*** DOCUMENT EXTRACT ***

Baseline adaptive randomization
Steps to conduct baseline adaptive randomization
- Assume there are $k$ baseline covariates chosen as the stratification factors, each of which would have several levels
- At the beginning of the randomization, since there isn't any patients yet, simple randomization will be used for the first $m$ patients ($m$ = No. of treatment groups)
- After Step 2, for every new incoming patient, calculate the measure of imbalance for assigning that patient to every possible treatment
- Generate the probability of biased coin for treatment assignment based on the measure of imbalance from Step 3: group that leads to larger imbalance score should receive smaller probability of having a patient being assigned
Measure of imbalance
i.
$$ B(t) =\sum_{f=1}^F w_f*\mathcal{F}(n^1_{f}, n^2_{f}, n^{t}_{f}+1, \cdots, n^K_{f} ), t=1, 2, \cdots, K $$- $B(t)$ standards for the imbalance score if the new subject is randomized to arm $t$
- $f$ is the indicator for randomization factor; $t$ is the indicator for treatment arm
- $\mathcal{F}$ the function to quantify imbalance can be
variance,range, etc.
ii. max $\chi$-square statistic among all the stratification factors
Sample code
library(arsenal)
# N: total sample size for randomization
# treatment groups: LETTERS[1:K]
# baseline stratification factors (and levels within each factor)
# function to generate a sample for randomization
gen_sample = function(n = 200, prob_age = c(0.2, 0.3, 0.5), prob_sex = 0.5, prob_occ = 0.6, prob_site = 0.6){
SEX = as.factor(rbinom(n, 1, prob = prob_sex) + 1)
OCCLUTION = as.factor(rbinom(n, 1, prob = prob_occ) + 1)
AGE = as.factor(sample(length(prob_age), n, prob_age, replace = TRUE))
SITE = as.factor(rbinom(n, 1, prob = prob_site) + 1)
data.frame(AGE = AGE, SEX = SEX, OCCLUTION = OCCLUTION, SITE = SITE)
}
# function to assign group for new patients based on biased coin probability calculated from all assigned pats
assign = function(trt_grp, prob){
return(sample(trt_grp, 1, replace = FALSE, prob))

*** End of DOCUMENT EXTRACT ***

*SET OF TASKS:*
#1 From the baseline adaptive randomization page, reproduce the part that opens with the words containing "ii. max $\chi$-square" and closes with "within each factor)", with "sample size" changed to "number of patients".
#2 Extend the baseline adaptive randomization page, picking up from the point at which it stops.
The lines after this point are separate material, unrelated to the baseline adaptive randomization page.

*** DATA UNDER STUDY ***

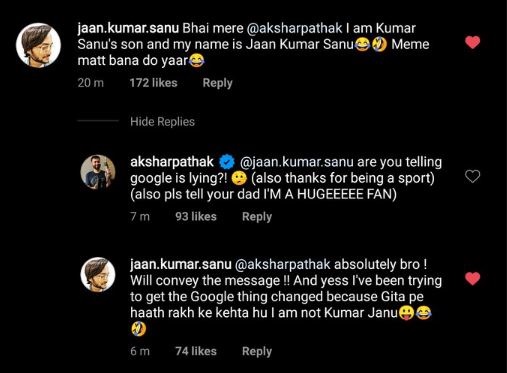This screenshot has height=373, width=507.
Task: Reply to the 74 likes comment
Action: 257,351
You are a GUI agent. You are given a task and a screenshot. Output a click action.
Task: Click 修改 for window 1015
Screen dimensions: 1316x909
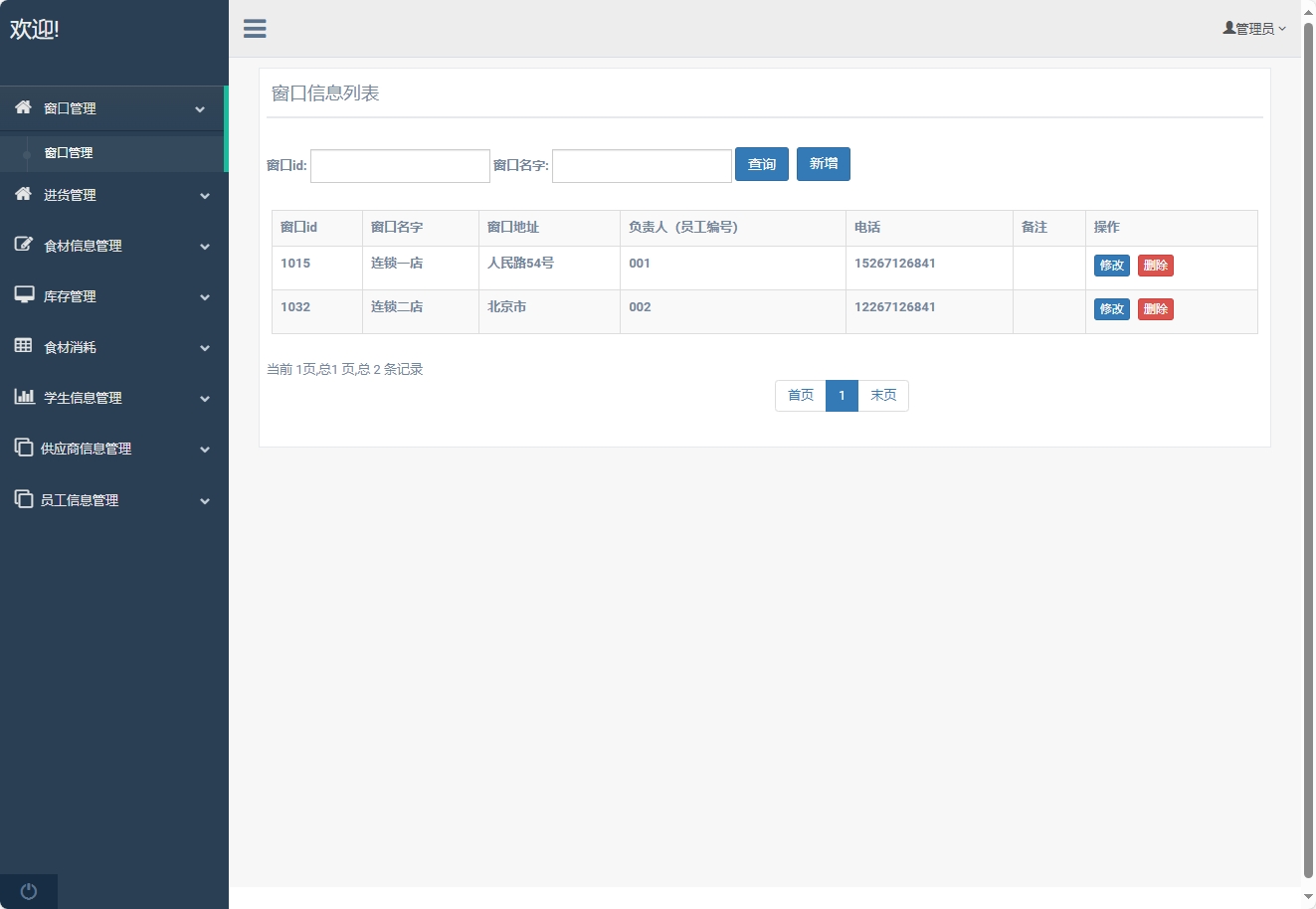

*** End of DATA UNDER STUDY ***

*ACTIVITY ANSWERS:*
#1
ii. max $\chi$-square statistic among all the stratification factors
Sample code
library(arsenal)
# N: total number of patients for randomization
# treatment groups: LETTERS[1:K]
# baseline stratification factors (and levels within each factor)

#2
}
# Baseline Adaptive Randomization using biased coin method
BAR = function(df, n_trt = 2, prob_bc = 2/3){
# df: a sample to be randomized
# n_trt: number of treatment arms
# prob_bc: biased coin probability when there is imbalance between two treatment arms
trt_grp = LETTERS[1:n_trt]
df$trt = NA
i = 1
max_x_level = max(sapply(df, function(x) length(levels(x)))) # find the maximum length of levels in all x variables
while(i <= 1){
new_trt = assign(trt_grp, prob = c(0.5, 0.5))
df$trt[i] = new_trt
i = i + 1
}
while(i <= nrow(df)){
# print(i)
chisq_stat = range = rep(Inf, length(trt_grp))
for (j in seq_along(trt_grp))
{
df$trt[i] = trt_grp[j]
# chisq_stat[j] = max(sapply(df[, names(df) != 'trt'], function(x) chisq.test(table(x, df$trt))$statistic))
range[j] = sum(sapply(df[, names(df) != 'trt'], function(x) sum(apply(table(x, df$trt), 1, function(y) max(y) - min(y))))) # measure the absolute difference in terms of cell frequencies between two arms for all potential treatment assignment (a.k.a range method)
# print(range)
}
# prob_assign = ifelse(chisq_stat[1] == chisq_stat[2], 0.5, ifelse(chisq_stat[1] < chisq_stat[2], prob_bc, 1-prob_bc))
prob_assign = ifelse(range[1] == range[2], 0.5, ifelse(range[1] < range[2], prob_bc, 1 - prob_bc)) # assign higher probability to assignment leads to smaller imbalance
df$trt[i] = assign(trt_grp, c(prob_assign, 1-prob_assign)) # do random draw of the treatment for the patient to be randomized
i = i + 1
}
return(df)
}
# a sample simulation to check the algorithm
test_sample = gen_sample(200, prob_age = c(0.3, 0.3, 0.4), prob_sex = 0.5, prob_site = 0.8, prob_occ = 0.7)
temp = BAR(test_sample, prob_bc = 0.8) # 0.8/0.2 biased coin probability split for two-arm study
summary(tableby(trt ~ ., data = temp), text = TRUE)
# the program works pretty well on balancing equal allocation of treatment overall and within each factor
# parameters that we can tune in this program: prob_bc, the probability for levels within each
# stratification factor; or may be the measure of difference between two arms (so far, frequency
# difference works better than chisq statistic for the simulation observation)